February 24, 2009 by  

Cary Fukunaga – Sin Nombre


Cary Fukunaga – Sin Nombre

Cary Fukunaga is the director and writer of the visually and emotionally satisfying film "Sin Nombre."

After his 2004 short film “Victoria para Chino,” the true story of the nation’s deadliest human smuggling attempt, which left 19 illegal immigrants dead inside a tractor-trailer in Victoria, Texas, director/writer Cary Fukunaga felt there was a lot more to say about immigration.

In his first feature film, “Sin Nombre” – produced by actors Gael García Bernal (“The Motorcycle Diaries”) and Diego Luna (“Milk”) – fukunaga follows a young girl from Honduras named Sayra (Paulina Gaitán) as she travels with her estranged father atop a train through Central America and México to get to the U.S. During her journey, she meets Willy (Edgar Flores), a member of the Mara Salvatrucha gang, who must escape México after he kills one of his own.

During an interview at the South by Southwest Film Festival, Fukunaga, 31, who is half Japanese and half Swedish, talked about his interest in the topic of immigration and what it was like riding the trains alone when he was researching for the project.

I heard you are fluent in Spanish. Where did you learn the language?

Growing up in the Bay area and México. Partially through making this film, I forced myself to make my Spanish as on-point as possible, technically especially. We did everything in Spanish on the film.

What kept you interested in immigration after you made “Victoria para Chino?”

They’re kind of the same project. Even though they’re two different stories, they’re inseparable films. The short film led to the feature film because researching for the short film, I learned about this part of the journey – the part that is less talked about.

Usually when you get a Latino-themed film, it’s by a Latino director. Did you worry that people might overlook “Sin Nombre” when they saw your last name?

I think there are some Fukunagas in México, too. (Laughs). I didn’t really even think about it. I come from a pretty multicultural background and family. In my mind, national and cultural borders don’t represent real obstacles in telling stories. I don’t think twice about that part of it. If it’s a story that interests me, I’m going to see what I can do.

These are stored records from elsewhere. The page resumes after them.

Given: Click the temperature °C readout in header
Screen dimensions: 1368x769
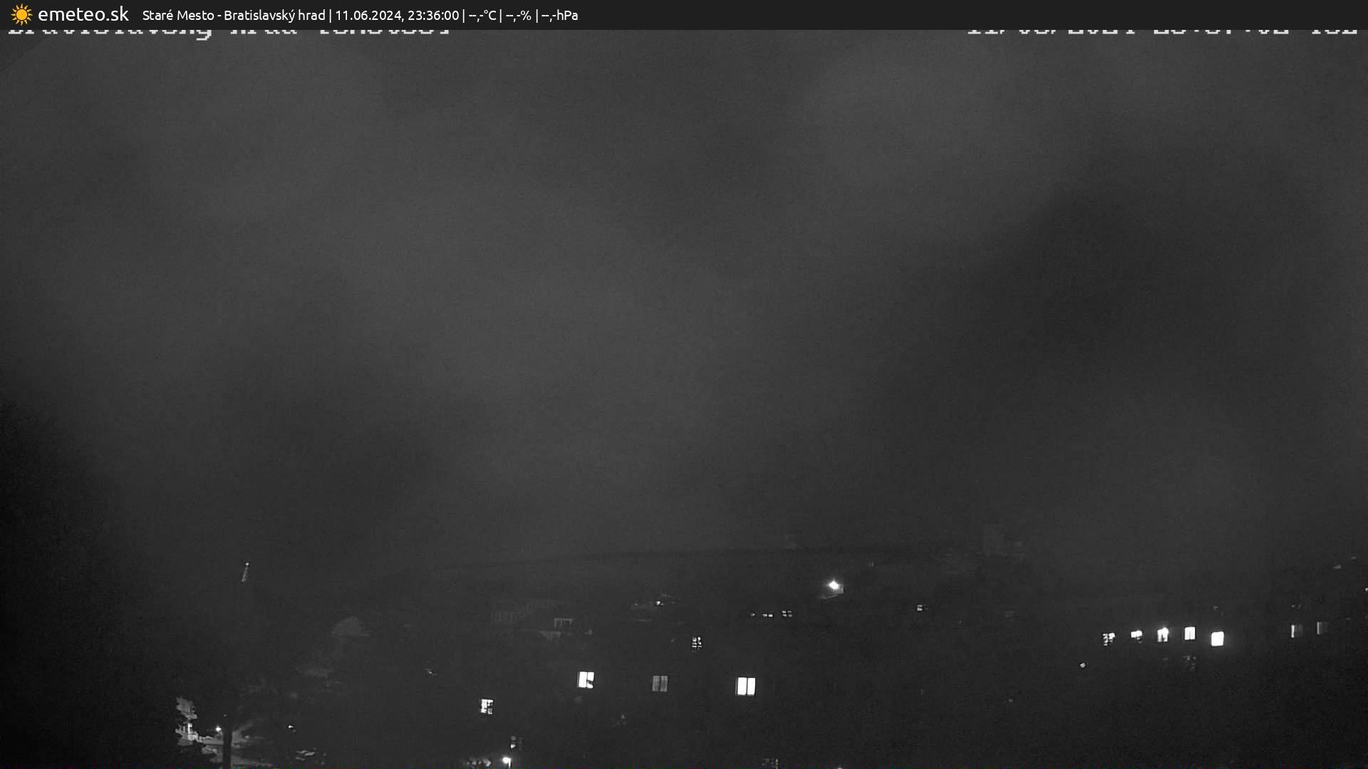Looking at the screenshot, I should click(482, 16).
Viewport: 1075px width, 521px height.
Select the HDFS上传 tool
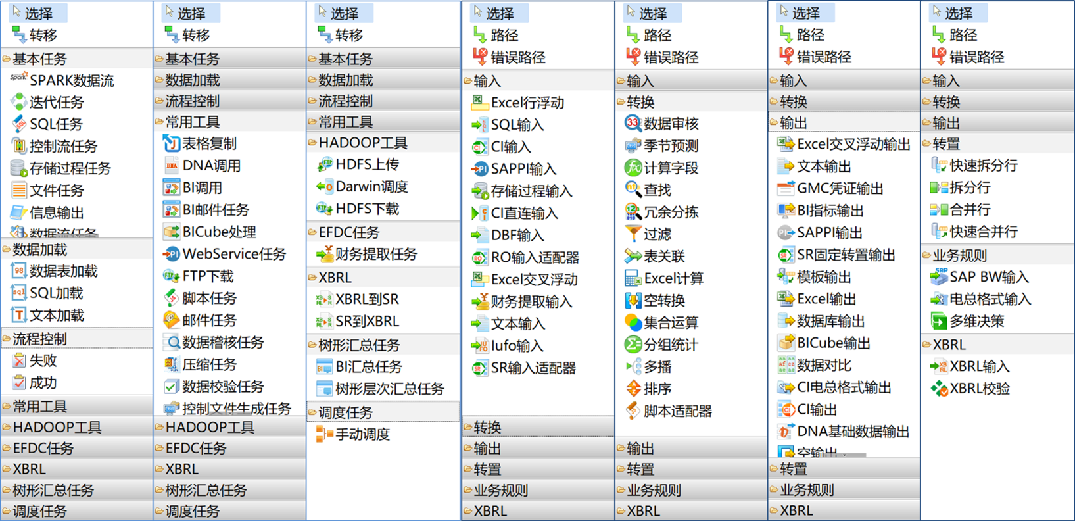pos(325,164)
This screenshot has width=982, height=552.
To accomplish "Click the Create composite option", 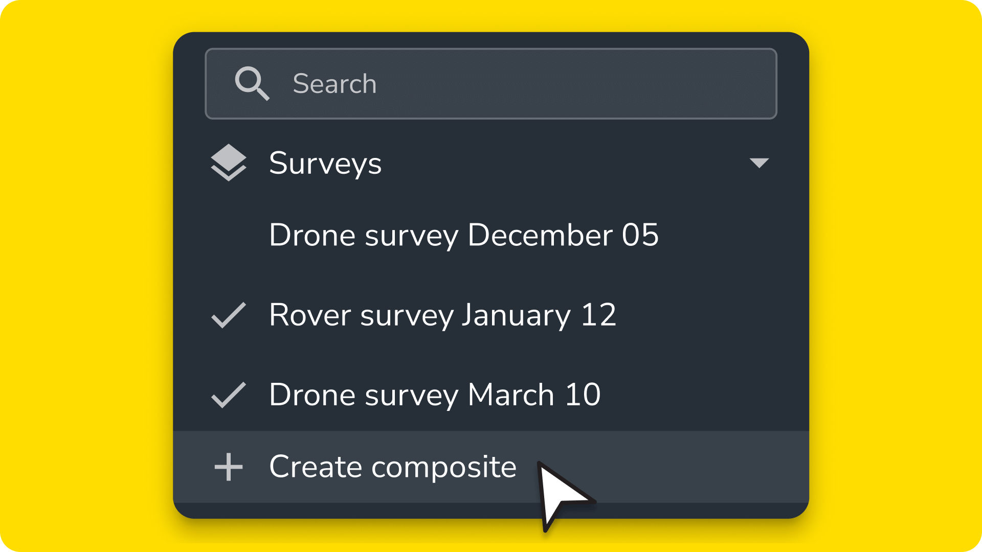I will tap(392, 467).
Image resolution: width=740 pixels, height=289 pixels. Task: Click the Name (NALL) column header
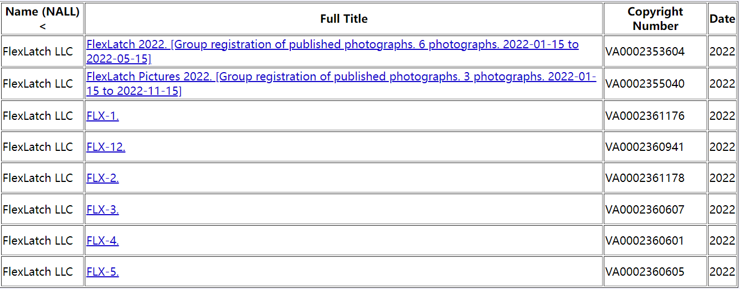(43, 19)
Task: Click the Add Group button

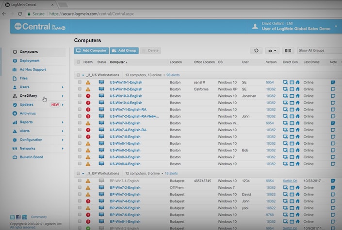Action: click(x=124, y=50)
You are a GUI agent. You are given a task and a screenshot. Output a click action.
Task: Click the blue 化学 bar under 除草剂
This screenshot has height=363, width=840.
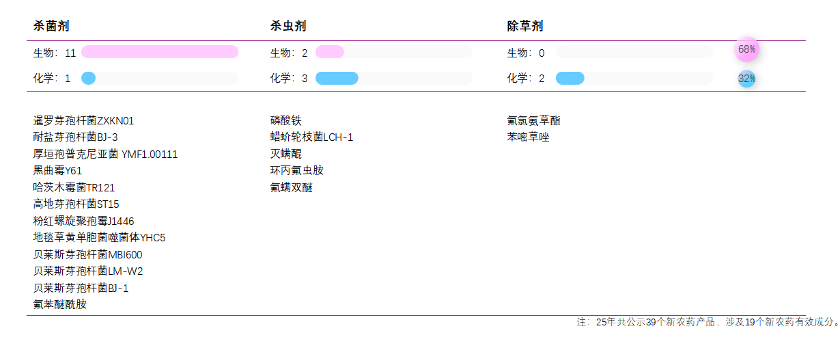pos(570,78)
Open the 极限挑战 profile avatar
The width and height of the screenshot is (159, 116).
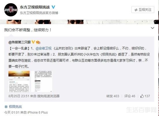pyautogui.click(x=11, y=10)
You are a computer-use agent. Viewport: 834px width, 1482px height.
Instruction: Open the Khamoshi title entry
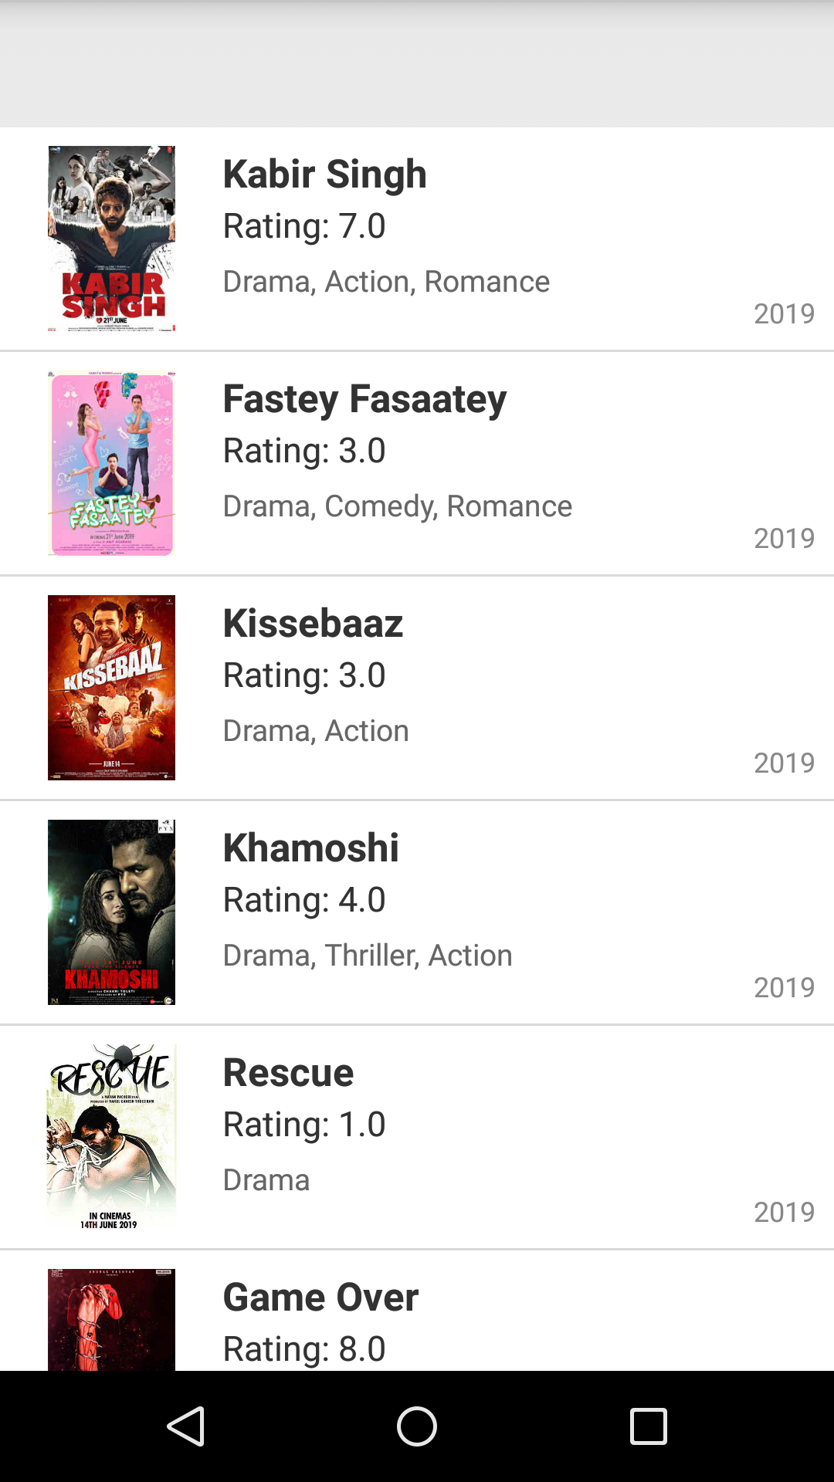(x=310, y=848)

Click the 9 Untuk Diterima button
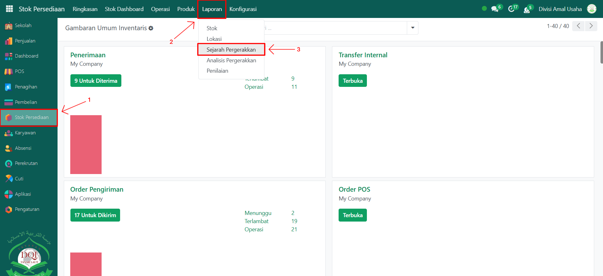pos(96,81)
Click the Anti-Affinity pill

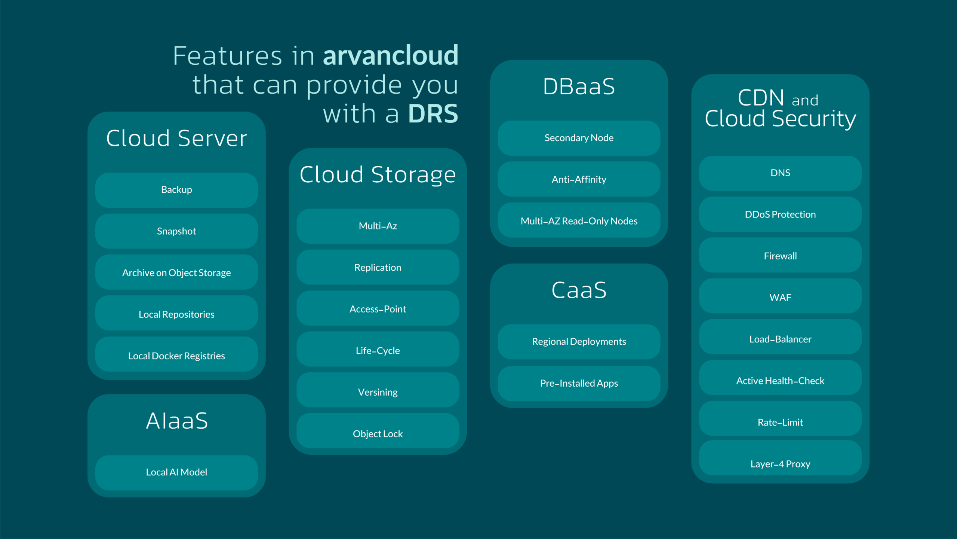click(579, 180)
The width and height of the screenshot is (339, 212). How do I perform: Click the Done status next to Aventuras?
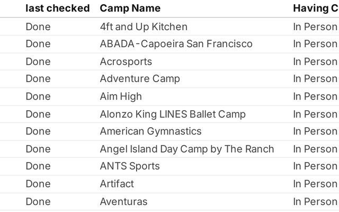tap(38, 201)
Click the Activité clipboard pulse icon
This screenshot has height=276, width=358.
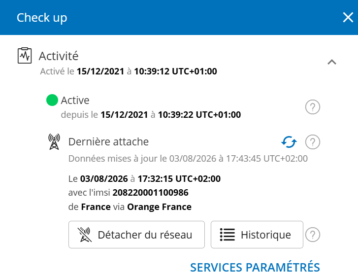[25, 55]
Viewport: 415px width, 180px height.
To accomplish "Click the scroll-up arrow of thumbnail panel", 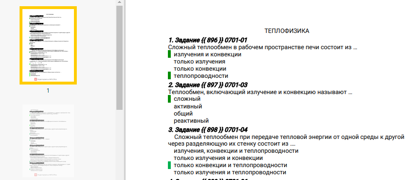I will (119, 2).
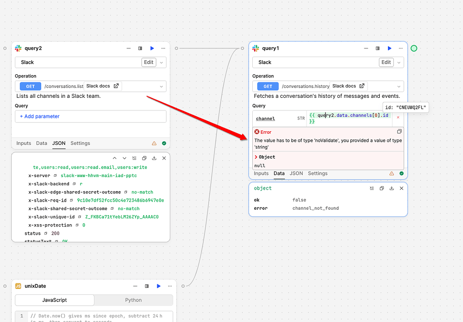Collapse the query2 block with minus icon

pyautogui.click(x=128, y=48)
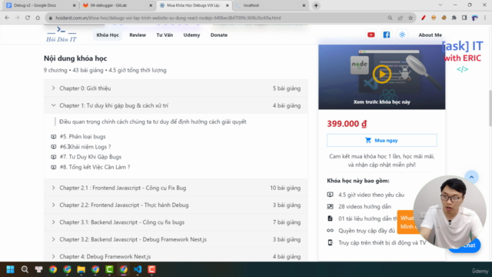492x277 pixels.
Task: Click the bookmark star in address bar
Action: point(411,18)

What kind of research did you do particularly on the Mara Salvatrucha gang?

There was a lot of visual research. Both the makeup and production design departments had walls and walls of reference material to go by.

Did any of the real gang members you worked with on the film voice any concerns about how they were being portrayed?

No. Like Edward James Olmos after “American Me?” [Olmos was sent death threats by members of the Mexican mafia after the film debuted in 1992]. Well, I am traveling around under an alias. (Laughs). Maybe I can finally get a pistol in New York City. I actually went to the shooting range a few days ago. I’m pretty good with a .40 caliber.

Where do your characters come from? Are they composites from your research?

Everyone is a definitely composite and everyone is sort of a facet of me as well. I didn’t know I had a little homie inside me – an inner homie.

Did that attitude come out anytime during production?

Yes, when I had to lay down the law. (Laughs) Nah, I’m pretty laid back on set. I’m energetic, but I never throw tantrums or anything.

Was it your intention to make the train becomes its own character?

Especially at the beginning, I really wanted the train to feel larger than life. The night I decided to ride the train, I had to ride it by myself. My friends didn’t want to go with me after they found out how dangerous the trip was. I wanted to exaggerate and accentuate the audio and visual experience because this train is like this headless sort of creature. You don’t know who is running it. It’s like this conveyer belt in the jungle.

How many times did you ride the train? How long did it take?

Traveling across Chiapas took two nights and a day. From the Oaxaca border to Veracruz it took a whole evening and night. I rode the train three times. Each time I learned a little something. During these long boring hours, I got to hang out with immigrants and see how they passed the time and bonded with people. I was living the vagabond life. I definitely could not have written the film if I didn’t ride the train.

What does a trip like that do to you physically?

It’s definitely taxing. This film has definitely taken a couple of years [of my life] and part of my hairline. I think it really drains you more emotionally than physically. The first time I rode the train, an immigrant got killed. Being a part of that and then having to leave them was difficult. I have the luxury of continuing on with my life. They have fewer options.